■ Goal: Rewrite the items as a numbered list without blank lines, from the line with "Where should I click to: Open" up to and including the line with "coord(357,152)".
____ Input for this task
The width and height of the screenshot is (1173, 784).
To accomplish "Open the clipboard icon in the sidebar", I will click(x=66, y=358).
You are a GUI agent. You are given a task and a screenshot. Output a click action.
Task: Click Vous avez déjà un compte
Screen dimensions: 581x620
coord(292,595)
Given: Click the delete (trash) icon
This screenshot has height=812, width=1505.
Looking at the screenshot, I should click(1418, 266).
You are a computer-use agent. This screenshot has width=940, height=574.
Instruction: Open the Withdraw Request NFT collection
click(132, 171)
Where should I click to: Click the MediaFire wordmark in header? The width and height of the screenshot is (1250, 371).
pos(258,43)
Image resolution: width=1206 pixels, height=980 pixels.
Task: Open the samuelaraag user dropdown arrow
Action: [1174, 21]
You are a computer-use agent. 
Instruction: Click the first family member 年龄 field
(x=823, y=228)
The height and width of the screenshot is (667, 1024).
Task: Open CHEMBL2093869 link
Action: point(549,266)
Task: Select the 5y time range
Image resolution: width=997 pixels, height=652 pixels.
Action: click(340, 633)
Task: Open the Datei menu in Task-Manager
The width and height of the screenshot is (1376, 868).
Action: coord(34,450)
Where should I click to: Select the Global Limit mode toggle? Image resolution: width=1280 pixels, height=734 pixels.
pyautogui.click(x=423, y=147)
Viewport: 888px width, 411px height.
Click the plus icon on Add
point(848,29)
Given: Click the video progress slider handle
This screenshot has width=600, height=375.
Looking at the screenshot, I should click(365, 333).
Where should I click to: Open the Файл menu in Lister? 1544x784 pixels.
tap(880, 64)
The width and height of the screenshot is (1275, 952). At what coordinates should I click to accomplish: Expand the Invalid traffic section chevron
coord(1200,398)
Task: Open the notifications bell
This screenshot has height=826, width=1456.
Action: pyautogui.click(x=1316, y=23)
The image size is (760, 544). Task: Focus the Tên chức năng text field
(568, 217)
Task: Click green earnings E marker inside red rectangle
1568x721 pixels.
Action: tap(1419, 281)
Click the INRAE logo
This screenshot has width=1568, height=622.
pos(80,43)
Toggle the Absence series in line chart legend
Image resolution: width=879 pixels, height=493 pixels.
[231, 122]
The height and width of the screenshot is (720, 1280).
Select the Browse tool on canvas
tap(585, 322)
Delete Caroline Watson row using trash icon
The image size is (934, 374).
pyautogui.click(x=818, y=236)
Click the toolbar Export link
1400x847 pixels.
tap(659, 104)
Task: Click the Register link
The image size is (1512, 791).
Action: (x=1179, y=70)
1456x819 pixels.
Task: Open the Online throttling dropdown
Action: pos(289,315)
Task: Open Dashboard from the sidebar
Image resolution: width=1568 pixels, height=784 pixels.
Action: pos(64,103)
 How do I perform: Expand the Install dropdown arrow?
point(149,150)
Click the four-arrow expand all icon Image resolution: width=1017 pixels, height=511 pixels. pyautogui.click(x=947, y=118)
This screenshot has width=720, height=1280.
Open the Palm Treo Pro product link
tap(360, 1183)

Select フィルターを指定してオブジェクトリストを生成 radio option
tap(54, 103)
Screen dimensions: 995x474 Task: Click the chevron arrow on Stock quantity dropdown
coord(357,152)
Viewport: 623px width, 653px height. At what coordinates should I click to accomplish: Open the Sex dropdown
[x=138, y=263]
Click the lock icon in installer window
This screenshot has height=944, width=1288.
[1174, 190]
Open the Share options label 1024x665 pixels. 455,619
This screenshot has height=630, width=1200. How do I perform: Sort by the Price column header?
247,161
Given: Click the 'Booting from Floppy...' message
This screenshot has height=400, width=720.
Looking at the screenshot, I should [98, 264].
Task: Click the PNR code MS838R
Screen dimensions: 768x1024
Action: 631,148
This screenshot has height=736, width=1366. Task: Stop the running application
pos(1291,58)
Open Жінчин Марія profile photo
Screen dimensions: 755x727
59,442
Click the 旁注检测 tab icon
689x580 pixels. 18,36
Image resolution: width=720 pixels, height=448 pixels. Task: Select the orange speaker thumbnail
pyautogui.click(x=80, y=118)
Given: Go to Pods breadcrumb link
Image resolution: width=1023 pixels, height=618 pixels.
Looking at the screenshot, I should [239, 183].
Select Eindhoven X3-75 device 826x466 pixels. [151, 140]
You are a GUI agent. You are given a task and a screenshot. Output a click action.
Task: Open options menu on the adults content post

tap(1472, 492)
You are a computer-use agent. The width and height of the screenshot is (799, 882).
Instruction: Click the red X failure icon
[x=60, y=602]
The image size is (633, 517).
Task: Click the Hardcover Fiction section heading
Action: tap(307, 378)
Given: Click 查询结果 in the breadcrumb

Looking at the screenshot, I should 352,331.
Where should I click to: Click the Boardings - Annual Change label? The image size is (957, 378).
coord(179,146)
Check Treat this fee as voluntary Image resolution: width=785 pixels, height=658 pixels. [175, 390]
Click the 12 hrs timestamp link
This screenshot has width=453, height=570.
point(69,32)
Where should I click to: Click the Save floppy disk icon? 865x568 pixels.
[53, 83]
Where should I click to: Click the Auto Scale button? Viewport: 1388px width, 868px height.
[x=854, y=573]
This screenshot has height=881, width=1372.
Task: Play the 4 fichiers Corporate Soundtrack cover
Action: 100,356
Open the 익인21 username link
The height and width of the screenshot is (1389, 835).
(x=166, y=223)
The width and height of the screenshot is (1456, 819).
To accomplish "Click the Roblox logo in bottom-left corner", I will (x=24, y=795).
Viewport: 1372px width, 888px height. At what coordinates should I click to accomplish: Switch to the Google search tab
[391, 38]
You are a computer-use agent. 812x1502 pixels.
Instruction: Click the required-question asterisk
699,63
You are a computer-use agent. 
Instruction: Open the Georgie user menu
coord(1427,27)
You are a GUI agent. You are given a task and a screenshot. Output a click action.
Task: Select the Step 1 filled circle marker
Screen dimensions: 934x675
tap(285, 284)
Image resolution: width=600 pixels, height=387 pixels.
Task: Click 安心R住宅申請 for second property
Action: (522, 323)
________
■ Answer to the task:
1. Where should I click to: Open the Файл menu in Lister? 1544x784 pixels.
2. tap(880, 64)
3. The width and height of the screenshot is (1275, 952). At what coordinates should I click to accomplish: Expand the Invalid traffic section chevron
4. coord(1200,398)
5. Task: Open the notifications bell
6. This screenshot has height=826, width=1456.
7. Action: pyautogui.click(x=1316, y=23)
8. The image size is (760, 544). Task: Focus the Tên chức năng text field
9. (568, 217)
10. Task: Click green earnings E marker inside red rectangle
11. 1568x721 pixels.
12. Action: tap(1419, 281)
13. Click the INRAE logo
14. This screenshot has width=1568, height=622.
15. pos(80,43)
16. Toggle the Absence series in line chart legend
17. Image resolution: width=879 pixels, height=493 pixels.
18. [231, 122]
19. The height and width of the screenshot is (720, 1280).
20. Select the Browse tool on canvas
21. tap(585, 322)
22. Delete Caroline Watson row using trash icon
23. The image size is (934, 374).
24. pyautogui.click(x=818, y=236)
25. Click the toolbar Export link
26. 1400x847 pixels.
27. tap(659, 104)
28. Task: Click the Register link
29. The image size is (1512, 791).
30. Action: (x=1179, y=70)
31. 1456x819 pixels.
32. Task: Open the Online throttling dropdown
33. Action: pos(289,315)
34. Task: Open Dashboard from the sidebar
35. Image resolution: width=1568 pixels, height=784 pixels.
36. Action: pos(64,103)
37.  How do I perform: Expand the Install dropdown arrow?
38. point(149,150)
39. Click the four-arrow expand all icon Image resolution: width=1017 pixels, height=511 pixels. pyautogui.click(x=947, y=118)
40. This screenshot has width=720, height=1280.
41. Open the Palm Treo Pro product link
42. tap(360, 1183)
43. Select フィルターを指定してオブジェクトリストを生成 radio option
44. tap(54, 103)
45. Screen dimensions: 995x474 Task: Click the chevron arrow on Stock quantity dropdown
46. coord(357,152)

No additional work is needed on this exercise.